193 sayılı Gelir Vergisi Kanunu’na göre, çalışanlara ödenen bazı tazminatlar gelir vergisinden muaf tutulur. Kanunun 25. maddesi, kıdem tazminatlarının belirli koşullar altında vergi istisnasından faydalanabileceğini açıkça belirtmektedir. Buna göre;
- 1475 sayılı İş Kanunu ve diğer ilgili kanunlar uyarınca ödenen kıdem tazminatlarının hizmet erbabının 24 aylığını aşmayan kısmı gelir vergisinden istisnadır.
- İstisna tutarının üzerinde yapılan ödemeler ise ücret olarak değerlendirilir ve gelir vergisine tabi tutulur.

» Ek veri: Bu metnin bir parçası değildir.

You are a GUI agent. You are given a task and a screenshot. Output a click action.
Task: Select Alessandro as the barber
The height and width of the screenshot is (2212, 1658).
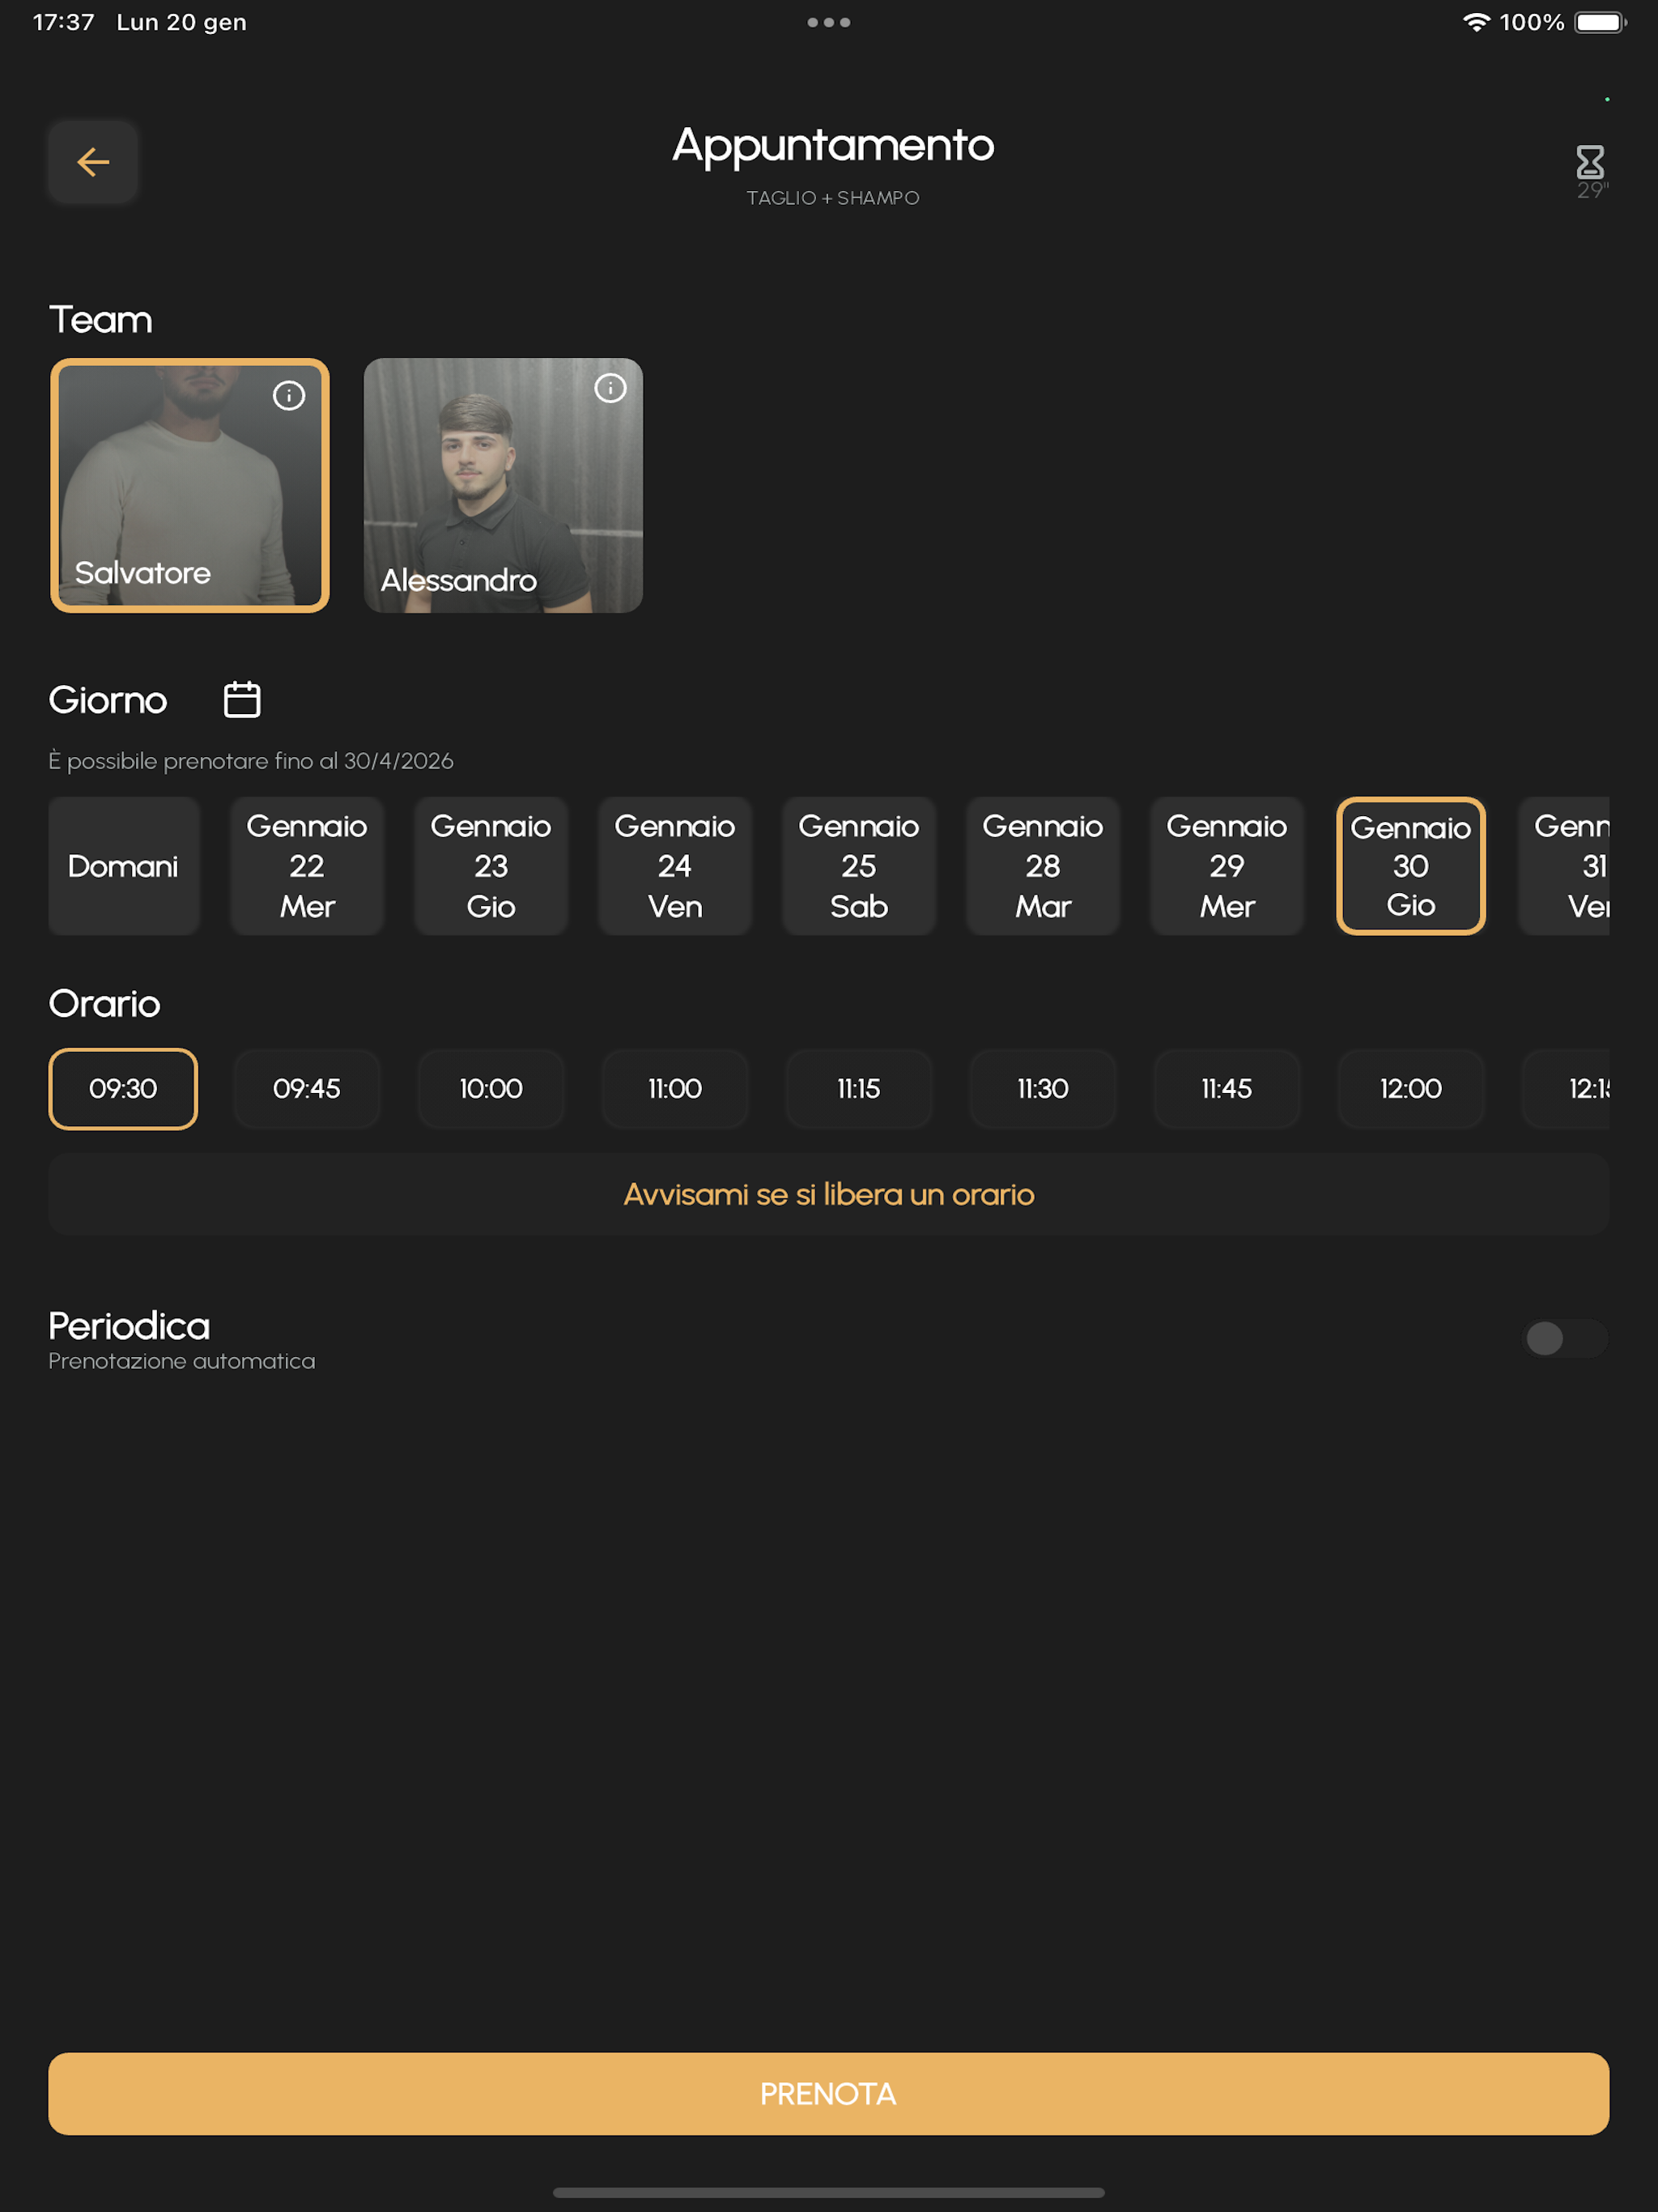tap(503, 485)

Ücretin Tanımı ve Vergilendirme Esasları
Gelir Vergisi Kanunu’nun 61. maddesi, ücretin kapsamını oldukça geniş bir şekilde tanımlar. İşveren tarafından çalışana sağlanan para, ayın veya para ile temsil edilebilen menfaatler, hangi ad altında ödenirse ödensin, ücret olarak kabul edilir. Bu bağlamda;
- Kasa tazminatı, avans, prim, ikramiye gibi ödemeler de ücret kapsamında değerlendirilir.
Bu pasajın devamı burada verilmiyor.